Chad Lewis, a spokesman for the Washington Department of Corrections, says Hendricks was released from the Washington State Penitentiary last year after serving a 12-year sentence for possession of cocaine with intent to distribute. According to court records, in 1997 Hendricks was caught illegally gambling with a group of men near Holly Park in south Seattle, a well-known stretch of Crip turf. A police search of his person turned up a bag of crack rocks, a pager, and more than $1,200 cash. The arresting officers noted in their report that Hendricks, "had shot at police in the past."
State DOC records confirm that Hendricks was a Crip gang member originally from California, affiliated with "a sect of the Hoovers 74." In addition to his "P-Nutt" or "Peanut" nickname, Hendricks was also known by a half-dozen other aliases. "He's got quite the history," Lewis says. "He just went one from one prison or jail to another."
The ATF task force member says the Hoovers are "several hundred members strong" in Seattle, and in recent years the gang has expanded their territory to the south King County suburbs Renton, Federal Way, and Kent.
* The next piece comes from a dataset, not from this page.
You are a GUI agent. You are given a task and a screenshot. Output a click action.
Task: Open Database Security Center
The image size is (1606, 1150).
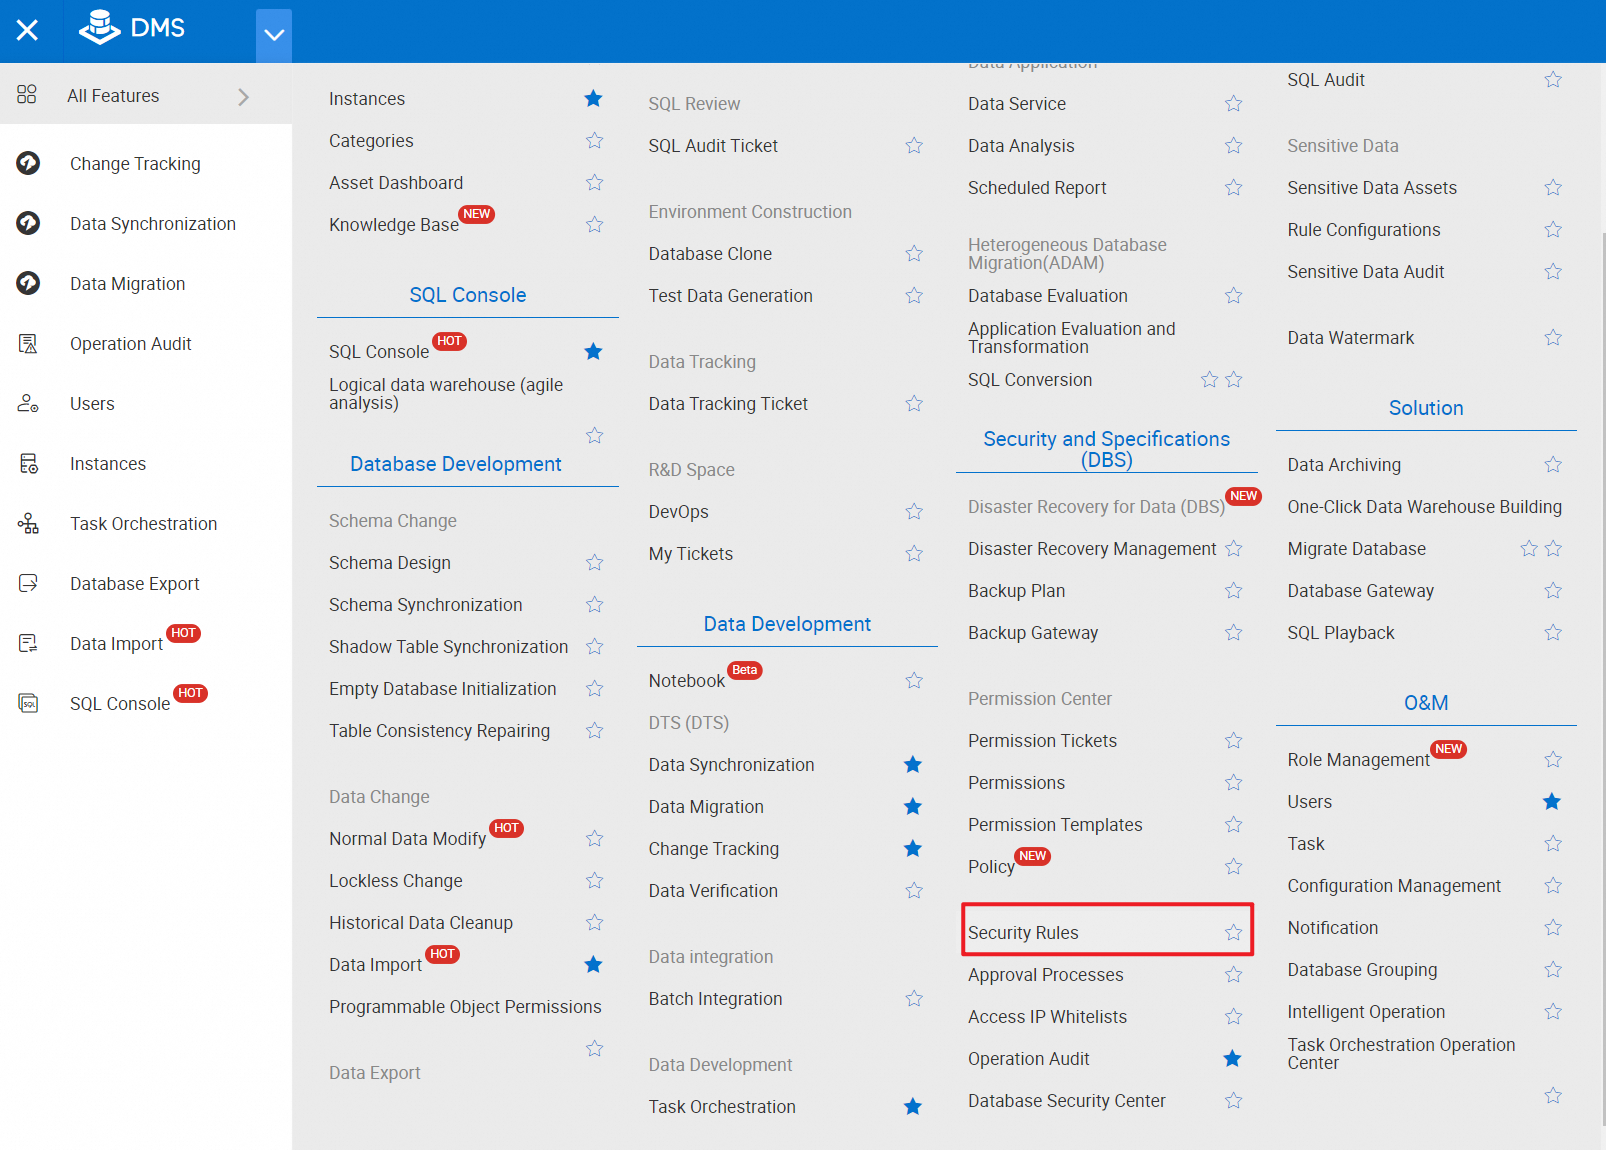click(x=1066, y=1100)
Beyond their involvement in the drug trade, the gang reaps profits from prostitution, theft, and bank fraud.
In the incident last week, Hendricks was reportedly shot by Dozier, who was then gunned down, either by Hendricks or Hendricks' associates. Dozier was himself an infamous Bloods gang member from West Seattle. "He was not a youngster looking to make a name for himself," the ATF agent says. "He put his time in."